Comment l’auteur évite-t-il les écueils ?

Il existe plusieurs pièges à éviter à la première personne. Comment l’autrice manœuvre-t-elle ?

D’après Orson Scott Card, la principale « raison d’être » d’un récit à la première personne est de créer une vraie personnalité : si le texte ne parvient pas à déployer un caractère et à donner vie au personnage, il n’en vaut pas la peine. Pourtant, nous avons dans ces premières pages un personnage plutôt effacé : métaphoriquement, il se tient dans l’ombre. Nous (lecteurs du monde réel) ne savons pas qui il est, ne connaissons ni son nom ni son visage. Il n’est qu’une main âgée qui tremble au-dessus d’un parchemin de qualité. Il nous le dit lui-même : sa vie n’est qu’un tissage de secrets. Je pense que c’est un « fait exprès » de la part de Robin Hobb et je pense qu’il nous est facile de l’accepter grâce aux promesses qui nous sont faites : il va tout nous dire, à nous, mais l’histoire sera longue. Pour avoir lu l’intégralité de tous les cycles de la série, mon avis est que les promesses sont tenues.
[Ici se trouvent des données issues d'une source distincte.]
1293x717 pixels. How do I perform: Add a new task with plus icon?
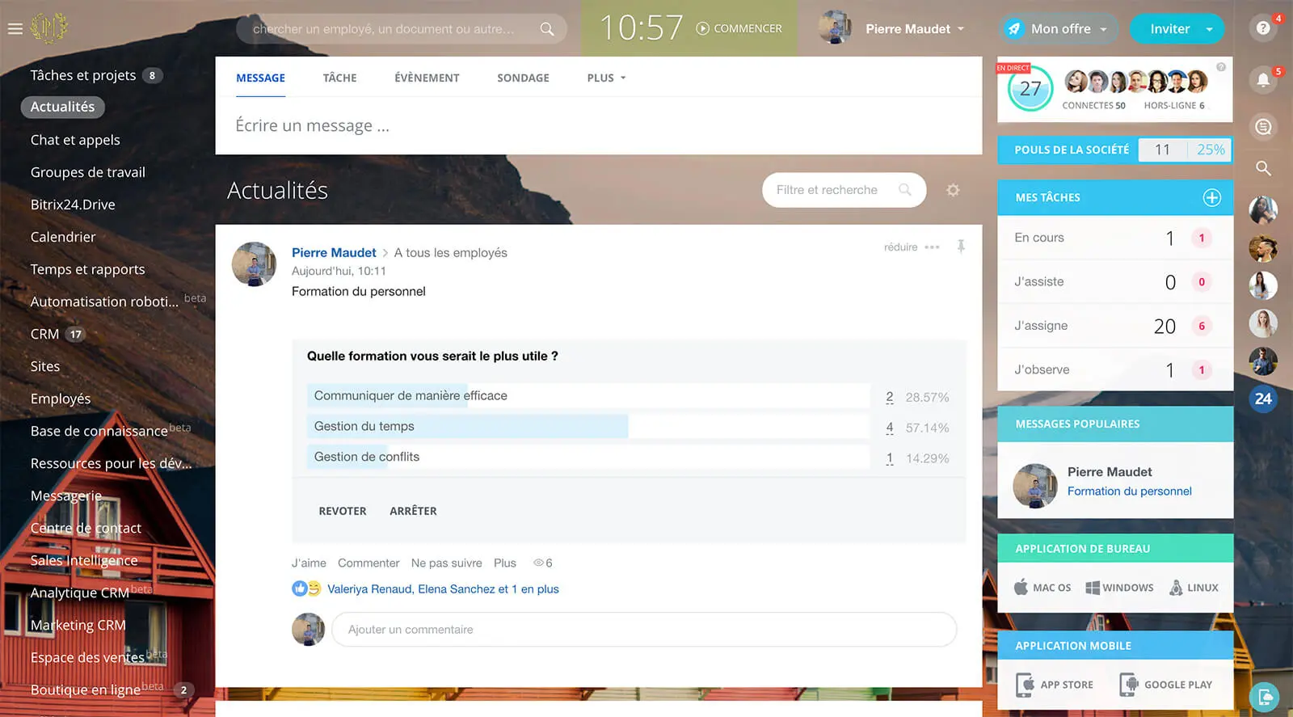pos(1211,197)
Une autre problématique de la narration à la première personne est un problème de scénarisation : le personnage ne peut raconter que les événements auxquels il a participé, et pour cela il faut absolument que le récit tourne autour de lui. Ainsi, mieux vaut d’ordinaire utiliser cette narration quand on considère que le personnage est plus important ou intéressant que l’histoire en elle-même. Ici, le narrateur l’écrit noir sur blanc sans ambages : « Aussi remets-je et remets-je encore sur le métier mon ouvrage, pour m’apercevoir sans cesse que je décris mes origines plutôt que celles de notre pays ». Rien de tel pour affronter une problématique de narration que de prendre le taureau par les cornes et c’est ce que fait Robin Hobb. Clairement ici le personnage – sous couvert de perpétuer l’histoire de son royaume – a bien conscience qu’il nous raconte surtout la sienne.
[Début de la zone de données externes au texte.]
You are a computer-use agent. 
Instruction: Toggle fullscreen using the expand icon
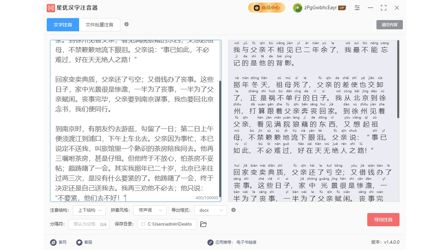(383, 8)
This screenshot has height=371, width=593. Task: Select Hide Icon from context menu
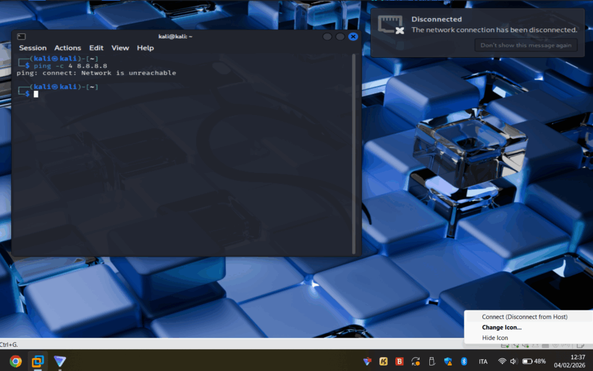point(495,338)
Enfin, écrire à la première personne rend d’ordinaire difficile pour l’auteur la narration des moments pénibles, car il est difficile d’éviter le style mélodramatique lorsqu’on raconte ses propres douleurs. C’est, peut-être, le seul et/ou principal défaut de cette série, ce qui fait lever les yeux au ciel même les plus grands fans de la saga : Fitz-Chevalerie (je ne t’avais même pas donné son nom encore) est prompt à l’apitoiement sur lui-même. Certains passages sont un peu pénibles et on en perçoit déjà les prémisses dans ces quatre pages : oh oui il aura une vie difficile et larmoyante et il te le fait bien comprendre ! Un peu lourdement peut-être.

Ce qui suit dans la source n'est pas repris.